In our examination, we have assumed the legal capacity of all natural persons, the genuineness of all signatures, the authenticity of all documents submitted to us as certified or photostatic copies, and the authenticity of the originals of such latter documents. As to any facts material to the opinions expressed herein which were not independently established or verified, we have relied upon statements and representations of officers and other representatives of the Issuer and others.

 

 

 

 

 

 

In expressing the opinion set forth below, we have assumed the following:

 

1.        The Indenture pursuant to which the Notes are to be issued, executed, delivered and sold has been duly authorized, executed and delivered by the Trustee;

 

2.        The Trustee is duly organized, validly existing and in good standing under the laws of its jurisdiction of organization and will be in compliance, generally and with respect to acting as a trustee, under the Indenture and all applicable laws and regulations; and

 

3.        The Notes will be duly authenticated or delivered by the Trustee against payment by the Underwriters at the agreed-upon consideration.

 

Based upon the foregoing, and subject to the assumptions, limitations and qualifications stated herein, it is our opinion that the Notes are duly authorized for issuance and, when issued and delivered against payment therefor in accordance with the Underwriting Agreement and the Indenture, will constitute valid and binding obligations of the Issuer enforceable against the Issuer in accordance with their terms.

 

In addition to the other qualifications, exceptions and limitations set forth in this opinion letter, our opinion expressed above is also subject to the effect of: (a) bankruptcy, insolvency, reorganization, moratorium and other laws affecting creditors’ rights (including, without limitation, the effect of statutory and other law regarding fraudulent conveyances, fraudulent transfers and preferential transfers), and (b) the exercise of judicial discretion and the application of principles of equity, good faith, fair dealing, reasonableness, conscionability and materiality (regardless of whether the applicable agreements are considered in a proceeding in equity or at law).

 

The foregoing opinion is limited to the substantive laws of the State of New York and the State of Delaware, and we do not express any opinion herein concerning any other law.
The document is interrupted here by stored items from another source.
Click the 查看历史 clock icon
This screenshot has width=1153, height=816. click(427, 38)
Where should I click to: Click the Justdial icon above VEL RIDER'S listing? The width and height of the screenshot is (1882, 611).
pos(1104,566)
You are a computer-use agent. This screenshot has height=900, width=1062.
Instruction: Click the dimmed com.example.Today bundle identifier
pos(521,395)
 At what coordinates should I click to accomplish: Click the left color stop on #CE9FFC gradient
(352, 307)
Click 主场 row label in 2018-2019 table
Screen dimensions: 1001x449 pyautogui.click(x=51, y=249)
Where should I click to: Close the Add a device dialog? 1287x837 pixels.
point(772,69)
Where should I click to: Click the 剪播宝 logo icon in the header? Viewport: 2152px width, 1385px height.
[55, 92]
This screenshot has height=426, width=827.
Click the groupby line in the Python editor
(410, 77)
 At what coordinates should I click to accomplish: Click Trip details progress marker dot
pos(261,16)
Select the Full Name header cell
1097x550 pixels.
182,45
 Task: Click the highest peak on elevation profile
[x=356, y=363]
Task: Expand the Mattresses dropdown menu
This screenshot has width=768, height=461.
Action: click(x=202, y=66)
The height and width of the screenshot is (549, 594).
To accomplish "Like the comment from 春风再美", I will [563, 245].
We express no opinion as to compliance with any federal or state securities laws, including the securities laws of the State of New York and the State of Delaware. We assume no obligation to supplement this opinion letter if any applicable law changes after the date hereof or if we become aware of any fact that might change the opinion expressed herein after the date hereof.

 

This opinion letter is being furnished to you for your submission to the Commission as an exhibit to the report on Form 8-K (the “Form 8-K”) filed by the Issuer with the Commission on or about the date hereof. We hereby consent to the filing of this opinion as an exhibit to the Form 8-K in accordance with the requirements of Item 601(b)(5) of Regulation S-K under the Act and to the use of this firm’s name therein and under the section “Legal Matters” in the related prospectus supplement and the prospectus included in the Registration Statement. In giving such consent, we do not hereby admit that we are an “expert” within the meaning of the Act.